───── DATA RECORDS ─────

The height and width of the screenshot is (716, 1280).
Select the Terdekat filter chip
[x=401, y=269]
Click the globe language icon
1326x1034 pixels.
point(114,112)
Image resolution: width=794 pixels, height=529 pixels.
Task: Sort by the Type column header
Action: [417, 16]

─────

◆ **WHAT THE EXERCISE ASKS**
Send back each record exactly as it stands.

◆ **COMPLETED TASK**
The height and width of the screenshot is (716, 1280).
Select the Terdekat filter chip
[x=401, y=269]
Click the globe language icon
1326x1034 pixels.
point(114,112)
Image resolution: width=794 pixels, height=529 pixels.
Task: Sort by the Type column header
Action: [417, 16]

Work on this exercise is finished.